A recent trend in litigation in Georgia has been defense law firms sending spoliation to Plaintiff’s attorneys to retain vehicles and cell phones involved in accidents. Up until now very few appellate decisions have come down on that particular set of facts. Recent opinions have said that insurance companies and commercial motor carrier defendants that are used to getting sued know that in any decent crash, the driver logs, qualification files and vehicles are likely to be at issue because litigation and claims frequently arise. The appellate courts in Georgia have gone so far as to say that even when the plaintiff’s attorney fails to send a spoliation letter. The whole idea behind this is, you deal with claims all the time, you should know better.
What about a situation where the plaintiff fails to retain key evidence? The court opinion below addressed such a situation and held that an unrepresented plaintiff, although injured, was not sophisticated and even though he asked his wife to retain the tires, this did not make him subject to sanctions. I believe the court would have ruled against the plaintiff had he hired counsel before the car was destroyed.
The state appellate court issued a written opinion in a Georgia product liability case discussing when a plaintiff’s duty to preserve evidence that may be relevant to her case arises. Ultimately, the court concluded that a plaintiff’s duty is triggered at the same time as a defendant’s, which is when the party “actually or should have reasonably anticipated litigation.” Under these facts, the court concluded that the plaintiff had not reasonably anticipated litigation when she allowed for the evidence to be destroyed, and thus it dismissed the defendant’s request for sanctions.
The Facts of the Case
The plaintiff’s husband was involved in a car accident when one of the tires on his Ford Explorer blew out. The plaintiff’s husband was taken to the hospital, where he was unresponsive for several days. After the accident, the car was towed to a storage yard, where it accrued a daily storage fee.
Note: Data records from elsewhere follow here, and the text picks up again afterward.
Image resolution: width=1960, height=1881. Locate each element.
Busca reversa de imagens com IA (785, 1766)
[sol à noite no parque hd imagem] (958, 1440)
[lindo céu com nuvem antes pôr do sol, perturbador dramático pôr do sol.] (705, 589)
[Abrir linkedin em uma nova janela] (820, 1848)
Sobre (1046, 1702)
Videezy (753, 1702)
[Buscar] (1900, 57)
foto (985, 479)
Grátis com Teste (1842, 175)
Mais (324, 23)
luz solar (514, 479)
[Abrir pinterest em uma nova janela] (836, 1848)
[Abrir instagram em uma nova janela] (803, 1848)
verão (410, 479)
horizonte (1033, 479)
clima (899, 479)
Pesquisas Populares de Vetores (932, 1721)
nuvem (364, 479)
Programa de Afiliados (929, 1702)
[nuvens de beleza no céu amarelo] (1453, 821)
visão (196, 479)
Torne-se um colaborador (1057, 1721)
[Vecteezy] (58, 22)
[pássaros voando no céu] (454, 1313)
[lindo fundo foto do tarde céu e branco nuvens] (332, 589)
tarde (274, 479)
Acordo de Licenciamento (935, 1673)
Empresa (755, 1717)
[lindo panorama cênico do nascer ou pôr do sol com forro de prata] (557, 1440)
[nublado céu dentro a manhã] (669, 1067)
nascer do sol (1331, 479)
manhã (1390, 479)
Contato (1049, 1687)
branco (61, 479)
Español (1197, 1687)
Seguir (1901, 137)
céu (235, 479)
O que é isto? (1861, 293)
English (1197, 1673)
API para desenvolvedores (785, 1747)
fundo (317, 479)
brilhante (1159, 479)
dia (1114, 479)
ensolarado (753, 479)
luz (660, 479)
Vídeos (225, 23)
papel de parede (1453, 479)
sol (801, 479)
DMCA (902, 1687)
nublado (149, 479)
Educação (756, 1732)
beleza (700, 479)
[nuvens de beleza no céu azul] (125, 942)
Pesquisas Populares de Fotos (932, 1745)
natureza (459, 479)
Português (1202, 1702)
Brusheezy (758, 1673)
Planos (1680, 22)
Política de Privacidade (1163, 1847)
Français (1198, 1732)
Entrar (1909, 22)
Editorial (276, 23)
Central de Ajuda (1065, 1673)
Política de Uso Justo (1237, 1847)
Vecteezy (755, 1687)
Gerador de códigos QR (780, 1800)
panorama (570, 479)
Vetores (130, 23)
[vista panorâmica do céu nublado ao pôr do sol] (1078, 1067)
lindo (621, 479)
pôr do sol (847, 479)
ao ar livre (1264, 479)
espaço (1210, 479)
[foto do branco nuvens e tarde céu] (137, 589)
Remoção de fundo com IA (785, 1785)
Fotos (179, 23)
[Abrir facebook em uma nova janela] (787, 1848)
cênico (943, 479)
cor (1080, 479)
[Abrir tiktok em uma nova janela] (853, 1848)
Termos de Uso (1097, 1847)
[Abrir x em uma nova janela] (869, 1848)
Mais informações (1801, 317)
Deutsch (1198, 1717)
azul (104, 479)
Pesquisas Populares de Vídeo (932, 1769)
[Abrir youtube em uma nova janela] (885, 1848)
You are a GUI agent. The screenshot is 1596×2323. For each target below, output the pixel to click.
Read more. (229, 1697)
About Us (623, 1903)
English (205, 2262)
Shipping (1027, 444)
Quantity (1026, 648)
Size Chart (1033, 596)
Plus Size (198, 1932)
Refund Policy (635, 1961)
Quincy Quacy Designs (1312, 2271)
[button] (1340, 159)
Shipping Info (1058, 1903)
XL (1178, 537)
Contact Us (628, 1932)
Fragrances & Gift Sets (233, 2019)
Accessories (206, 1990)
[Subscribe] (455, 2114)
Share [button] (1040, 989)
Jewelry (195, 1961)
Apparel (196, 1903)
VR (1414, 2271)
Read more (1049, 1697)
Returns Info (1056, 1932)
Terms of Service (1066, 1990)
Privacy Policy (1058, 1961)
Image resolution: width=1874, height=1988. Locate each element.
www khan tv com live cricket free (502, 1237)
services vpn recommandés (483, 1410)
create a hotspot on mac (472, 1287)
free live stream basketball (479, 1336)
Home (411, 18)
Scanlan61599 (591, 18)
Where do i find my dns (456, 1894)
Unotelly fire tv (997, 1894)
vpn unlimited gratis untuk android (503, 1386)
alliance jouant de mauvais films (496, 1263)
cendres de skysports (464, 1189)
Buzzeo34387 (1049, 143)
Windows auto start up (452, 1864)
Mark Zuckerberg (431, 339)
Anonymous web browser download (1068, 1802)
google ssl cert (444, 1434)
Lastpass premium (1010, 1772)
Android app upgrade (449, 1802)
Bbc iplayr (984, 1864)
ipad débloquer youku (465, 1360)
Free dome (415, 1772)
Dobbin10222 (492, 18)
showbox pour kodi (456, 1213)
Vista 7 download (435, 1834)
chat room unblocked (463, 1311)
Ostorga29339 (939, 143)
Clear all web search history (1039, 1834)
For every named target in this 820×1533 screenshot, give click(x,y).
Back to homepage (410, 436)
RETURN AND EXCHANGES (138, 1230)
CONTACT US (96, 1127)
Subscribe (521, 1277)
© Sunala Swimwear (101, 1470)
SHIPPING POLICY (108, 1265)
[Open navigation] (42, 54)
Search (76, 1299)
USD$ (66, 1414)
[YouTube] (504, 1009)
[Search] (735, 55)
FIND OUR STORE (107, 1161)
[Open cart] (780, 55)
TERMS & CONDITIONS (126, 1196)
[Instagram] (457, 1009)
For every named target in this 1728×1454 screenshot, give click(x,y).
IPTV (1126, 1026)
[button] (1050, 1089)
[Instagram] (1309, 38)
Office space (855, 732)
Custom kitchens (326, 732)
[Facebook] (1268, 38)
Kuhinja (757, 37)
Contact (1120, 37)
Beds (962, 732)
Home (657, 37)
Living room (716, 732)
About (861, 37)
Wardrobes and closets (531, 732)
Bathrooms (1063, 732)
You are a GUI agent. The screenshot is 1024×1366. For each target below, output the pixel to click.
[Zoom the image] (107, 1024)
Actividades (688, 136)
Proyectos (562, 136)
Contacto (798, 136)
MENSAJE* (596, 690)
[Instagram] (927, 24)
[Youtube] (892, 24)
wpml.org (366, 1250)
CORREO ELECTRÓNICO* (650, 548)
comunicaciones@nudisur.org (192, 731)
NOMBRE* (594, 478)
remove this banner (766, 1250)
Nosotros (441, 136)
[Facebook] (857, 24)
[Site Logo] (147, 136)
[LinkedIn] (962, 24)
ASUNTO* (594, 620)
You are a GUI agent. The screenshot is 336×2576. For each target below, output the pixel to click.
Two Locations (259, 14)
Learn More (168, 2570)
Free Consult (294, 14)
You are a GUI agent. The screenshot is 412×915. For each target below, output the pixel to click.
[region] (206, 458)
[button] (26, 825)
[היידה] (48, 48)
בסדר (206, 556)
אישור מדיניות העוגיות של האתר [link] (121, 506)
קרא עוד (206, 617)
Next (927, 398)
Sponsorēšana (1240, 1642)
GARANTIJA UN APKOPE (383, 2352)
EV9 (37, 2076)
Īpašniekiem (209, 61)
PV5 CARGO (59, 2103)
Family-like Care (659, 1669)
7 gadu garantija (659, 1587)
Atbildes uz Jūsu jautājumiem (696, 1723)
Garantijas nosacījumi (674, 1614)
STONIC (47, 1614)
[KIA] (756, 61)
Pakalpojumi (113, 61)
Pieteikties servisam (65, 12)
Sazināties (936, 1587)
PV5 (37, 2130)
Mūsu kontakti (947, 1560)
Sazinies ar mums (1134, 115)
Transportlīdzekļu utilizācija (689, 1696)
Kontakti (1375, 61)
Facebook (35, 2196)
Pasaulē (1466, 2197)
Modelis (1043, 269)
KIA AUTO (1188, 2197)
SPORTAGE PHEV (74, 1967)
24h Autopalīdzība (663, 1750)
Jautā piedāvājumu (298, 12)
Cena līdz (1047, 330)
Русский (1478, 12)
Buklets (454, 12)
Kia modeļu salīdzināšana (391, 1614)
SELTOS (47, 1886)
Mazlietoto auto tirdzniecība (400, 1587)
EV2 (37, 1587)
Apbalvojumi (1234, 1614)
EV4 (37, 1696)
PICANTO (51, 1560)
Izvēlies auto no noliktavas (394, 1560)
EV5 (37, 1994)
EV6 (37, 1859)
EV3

The plaintiff told the storage yard owner that she could not afford the storage fee, and he offered to waive the fees if she signed the car over to him. At around this time, the plaintiff’s husband’s condition had improved, and she asked her husband what to do. He told her to “save the tires.” The plaintiff then signed the car over to the owner of the storage yard and asked that he save the blown tire. Not long after this, the plaintiff’s husband’s condition worsened, and he passed away.